WORK REQUIRED -
Rewrite everything from the line containing "This screenshot has width=873, height=586." down to the line containing "(x=2343, y=47)", both included, as a numbered list without the blank lines. Leave the other entries out.

══ MATERIAL SHOWN

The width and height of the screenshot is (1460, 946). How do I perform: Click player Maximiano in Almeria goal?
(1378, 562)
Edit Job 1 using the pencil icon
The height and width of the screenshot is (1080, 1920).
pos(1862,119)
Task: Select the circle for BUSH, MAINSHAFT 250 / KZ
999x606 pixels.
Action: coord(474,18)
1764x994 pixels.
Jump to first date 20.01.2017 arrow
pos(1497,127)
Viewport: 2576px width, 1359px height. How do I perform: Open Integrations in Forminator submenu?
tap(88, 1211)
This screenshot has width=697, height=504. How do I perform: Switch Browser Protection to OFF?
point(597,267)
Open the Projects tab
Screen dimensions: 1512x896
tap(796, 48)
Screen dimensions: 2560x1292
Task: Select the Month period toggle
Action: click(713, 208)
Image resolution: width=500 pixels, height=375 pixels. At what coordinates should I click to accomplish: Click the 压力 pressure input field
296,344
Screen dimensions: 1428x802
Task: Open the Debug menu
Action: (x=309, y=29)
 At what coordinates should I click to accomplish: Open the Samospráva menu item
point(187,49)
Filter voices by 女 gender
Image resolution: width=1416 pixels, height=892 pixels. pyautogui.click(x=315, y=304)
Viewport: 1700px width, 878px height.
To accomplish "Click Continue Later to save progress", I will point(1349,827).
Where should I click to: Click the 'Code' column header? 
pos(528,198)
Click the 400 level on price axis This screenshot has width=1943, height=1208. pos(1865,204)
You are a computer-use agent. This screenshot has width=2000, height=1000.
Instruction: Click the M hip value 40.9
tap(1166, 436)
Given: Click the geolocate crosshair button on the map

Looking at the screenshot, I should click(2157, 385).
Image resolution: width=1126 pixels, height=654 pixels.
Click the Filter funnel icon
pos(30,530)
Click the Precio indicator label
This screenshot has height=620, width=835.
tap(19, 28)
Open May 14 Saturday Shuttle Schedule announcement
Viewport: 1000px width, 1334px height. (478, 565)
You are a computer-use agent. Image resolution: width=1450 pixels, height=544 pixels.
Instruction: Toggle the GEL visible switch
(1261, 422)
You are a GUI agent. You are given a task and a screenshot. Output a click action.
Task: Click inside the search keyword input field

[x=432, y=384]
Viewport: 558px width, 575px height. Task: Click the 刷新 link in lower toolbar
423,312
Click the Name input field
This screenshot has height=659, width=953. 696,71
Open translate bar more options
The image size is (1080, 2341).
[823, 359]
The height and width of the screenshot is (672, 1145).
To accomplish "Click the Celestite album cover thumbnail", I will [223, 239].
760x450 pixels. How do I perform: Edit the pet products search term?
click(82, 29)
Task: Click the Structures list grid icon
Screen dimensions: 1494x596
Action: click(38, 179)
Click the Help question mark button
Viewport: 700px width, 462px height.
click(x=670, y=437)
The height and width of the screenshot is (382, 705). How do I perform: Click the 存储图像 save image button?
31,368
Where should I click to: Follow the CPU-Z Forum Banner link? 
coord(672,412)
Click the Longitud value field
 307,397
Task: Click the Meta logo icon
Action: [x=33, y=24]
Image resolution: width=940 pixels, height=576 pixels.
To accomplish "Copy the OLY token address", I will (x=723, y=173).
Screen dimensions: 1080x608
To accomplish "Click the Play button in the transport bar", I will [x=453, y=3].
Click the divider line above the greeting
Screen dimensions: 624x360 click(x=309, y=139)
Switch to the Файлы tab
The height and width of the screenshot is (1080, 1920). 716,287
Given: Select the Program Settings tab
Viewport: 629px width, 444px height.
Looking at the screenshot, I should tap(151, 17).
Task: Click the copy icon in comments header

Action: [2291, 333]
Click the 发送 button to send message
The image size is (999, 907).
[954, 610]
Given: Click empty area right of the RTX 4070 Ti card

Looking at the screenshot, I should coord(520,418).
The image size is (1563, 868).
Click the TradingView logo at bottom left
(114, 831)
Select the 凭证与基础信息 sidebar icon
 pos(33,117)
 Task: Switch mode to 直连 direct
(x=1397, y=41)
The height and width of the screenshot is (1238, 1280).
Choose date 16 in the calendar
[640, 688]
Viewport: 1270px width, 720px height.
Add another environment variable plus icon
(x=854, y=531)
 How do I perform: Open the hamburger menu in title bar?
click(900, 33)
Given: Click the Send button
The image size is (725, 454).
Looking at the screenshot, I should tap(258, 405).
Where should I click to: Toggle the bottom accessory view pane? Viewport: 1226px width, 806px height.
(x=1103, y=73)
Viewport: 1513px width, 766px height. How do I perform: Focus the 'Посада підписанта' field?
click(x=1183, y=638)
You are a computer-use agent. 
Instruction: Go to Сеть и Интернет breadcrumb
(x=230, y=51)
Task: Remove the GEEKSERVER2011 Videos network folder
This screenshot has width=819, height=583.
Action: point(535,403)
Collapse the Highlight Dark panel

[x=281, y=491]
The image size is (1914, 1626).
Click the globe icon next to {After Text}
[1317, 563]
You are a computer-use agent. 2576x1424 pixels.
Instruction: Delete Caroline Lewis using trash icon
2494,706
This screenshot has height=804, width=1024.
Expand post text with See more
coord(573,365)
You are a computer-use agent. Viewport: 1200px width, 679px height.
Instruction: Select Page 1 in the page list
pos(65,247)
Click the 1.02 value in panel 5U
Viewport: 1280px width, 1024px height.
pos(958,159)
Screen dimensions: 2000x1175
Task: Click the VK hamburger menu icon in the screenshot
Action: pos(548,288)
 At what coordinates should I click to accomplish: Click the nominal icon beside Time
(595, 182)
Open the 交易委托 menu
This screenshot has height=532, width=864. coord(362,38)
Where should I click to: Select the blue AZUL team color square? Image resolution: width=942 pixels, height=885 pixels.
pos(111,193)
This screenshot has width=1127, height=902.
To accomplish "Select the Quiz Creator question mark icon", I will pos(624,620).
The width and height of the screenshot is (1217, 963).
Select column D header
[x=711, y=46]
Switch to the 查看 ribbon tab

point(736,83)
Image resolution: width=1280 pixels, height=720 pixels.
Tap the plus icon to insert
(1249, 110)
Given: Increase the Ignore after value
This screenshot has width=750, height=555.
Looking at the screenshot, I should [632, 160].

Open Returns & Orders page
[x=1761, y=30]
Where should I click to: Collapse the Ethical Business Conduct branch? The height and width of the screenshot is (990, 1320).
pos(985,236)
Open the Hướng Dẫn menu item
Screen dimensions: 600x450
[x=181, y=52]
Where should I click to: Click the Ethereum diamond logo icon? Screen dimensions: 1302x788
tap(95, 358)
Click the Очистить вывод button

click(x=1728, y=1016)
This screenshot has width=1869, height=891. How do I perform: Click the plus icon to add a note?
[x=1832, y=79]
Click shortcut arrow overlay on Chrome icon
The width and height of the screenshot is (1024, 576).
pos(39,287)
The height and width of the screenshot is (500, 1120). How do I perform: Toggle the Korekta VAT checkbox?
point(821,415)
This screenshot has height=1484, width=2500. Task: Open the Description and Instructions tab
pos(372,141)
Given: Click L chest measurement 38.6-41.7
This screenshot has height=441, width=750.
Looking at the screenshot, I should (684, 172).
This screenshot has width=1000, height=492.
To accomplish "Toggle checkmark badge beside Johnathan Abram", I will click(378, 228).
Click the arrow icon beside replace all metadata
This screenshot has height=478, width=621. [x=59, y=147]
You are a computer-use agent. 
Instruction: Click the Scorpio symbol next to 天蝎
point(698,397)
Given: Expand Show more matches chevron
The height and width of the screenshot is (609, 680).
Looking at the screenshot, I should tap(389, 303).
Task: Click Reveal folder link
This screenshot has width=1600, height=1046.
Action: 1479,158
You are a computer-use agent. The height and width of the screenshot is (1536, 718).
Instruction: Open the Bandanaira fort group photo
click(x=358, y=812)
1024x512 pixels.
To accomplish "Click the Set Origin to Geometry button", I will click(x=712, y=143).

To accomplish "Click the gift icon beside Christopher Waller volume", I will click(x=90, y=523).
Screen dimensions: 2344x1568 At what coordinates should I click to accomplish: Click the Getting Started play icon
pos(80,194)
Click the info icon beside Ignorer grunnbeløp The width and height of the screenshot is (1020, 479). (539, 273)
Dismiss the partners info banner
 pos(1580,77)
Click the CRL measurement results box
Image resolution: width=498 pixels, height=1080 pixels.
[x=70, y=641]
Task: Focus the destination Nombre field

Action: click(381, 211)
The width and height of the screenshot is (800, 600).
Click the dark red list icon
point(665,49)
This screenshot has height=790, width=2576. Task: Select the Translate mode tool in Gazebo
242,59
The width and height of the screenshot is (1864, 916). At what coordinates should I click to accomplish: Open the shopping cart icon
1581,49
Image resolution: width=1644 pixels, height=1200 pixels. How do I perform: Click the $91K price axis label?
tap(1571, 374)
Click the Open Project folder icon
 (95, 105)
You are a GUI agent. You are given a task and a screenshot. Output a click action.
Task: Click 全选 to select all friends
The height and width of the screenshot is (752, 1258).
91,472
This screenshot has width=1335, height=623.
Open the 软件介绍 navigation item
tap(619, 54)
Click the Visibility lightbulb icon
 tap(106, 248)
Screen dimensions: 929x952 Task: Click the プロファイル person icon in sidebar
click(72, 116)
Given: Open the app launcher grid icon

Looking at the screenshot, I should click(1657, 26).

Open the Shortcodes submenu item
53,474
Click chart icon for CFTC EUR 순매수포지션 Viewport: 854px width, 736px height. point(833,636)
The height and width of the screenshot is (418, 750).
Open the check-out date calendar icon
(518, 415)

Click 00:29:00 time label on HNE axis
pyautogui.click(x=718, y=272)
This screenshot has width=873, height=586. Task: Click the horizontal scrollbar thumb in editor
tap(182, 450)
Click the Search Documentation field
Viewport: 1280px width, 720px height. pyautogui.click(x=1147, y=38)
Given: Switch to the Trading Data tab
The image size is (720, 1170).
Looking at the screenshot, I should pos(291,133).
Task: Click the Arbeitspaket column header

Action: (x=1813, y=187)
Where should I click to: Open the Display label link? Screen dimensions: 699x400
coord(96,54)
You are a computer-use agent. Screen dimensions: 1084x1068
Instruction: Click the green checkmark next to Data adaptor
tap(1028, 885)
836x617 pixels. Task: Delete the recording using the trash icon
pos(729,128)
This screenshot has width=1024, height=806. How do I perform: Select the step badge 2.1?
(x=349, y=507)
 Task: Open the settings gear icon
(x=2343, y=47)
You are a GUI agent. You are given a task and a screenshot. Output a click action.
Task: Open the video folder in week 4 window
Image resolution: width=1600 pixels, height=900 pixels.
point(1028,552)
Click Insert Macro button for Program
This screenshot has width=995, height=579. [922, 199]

════

FINAL RESULT -
1. This screenshot has width=873, height=586. Task: Click the horizontal scrollbar thumb in editor
2. tap(182, 450)
3. Click the Search Documentation field
4. Viewport: 1280px width, 720px height. pyautogui.click(x=1147, y=38)
5. Given: Switch to the Trading Data tab
6. The image size is (720, 1170).
7. Looking at the screenshot, I should pos(291,133).
8. Task: Click the Arbeitspaket column header
9. Action: (x=1813, y=187)
10. Where should I click to: Open the Display label link? Screen dimensions: 699x400
11. coord(96,54)
12. You are a computer-use agent. Screen dimensions: 1084x1068
13. Instruction: Click the green checkmark next to Data adaptor
14. tap(1028, 885)
15. 836x617 pixels. Task: Delete the recording using the trash icon
16. pos(729,128)
17. This screenshot has width=1024, height=806. How do I perform: Select the step badge 2.1?
18. (x=349, y=507)
19.  Task: Open the settings gear icon
20. (x=2343, y=47)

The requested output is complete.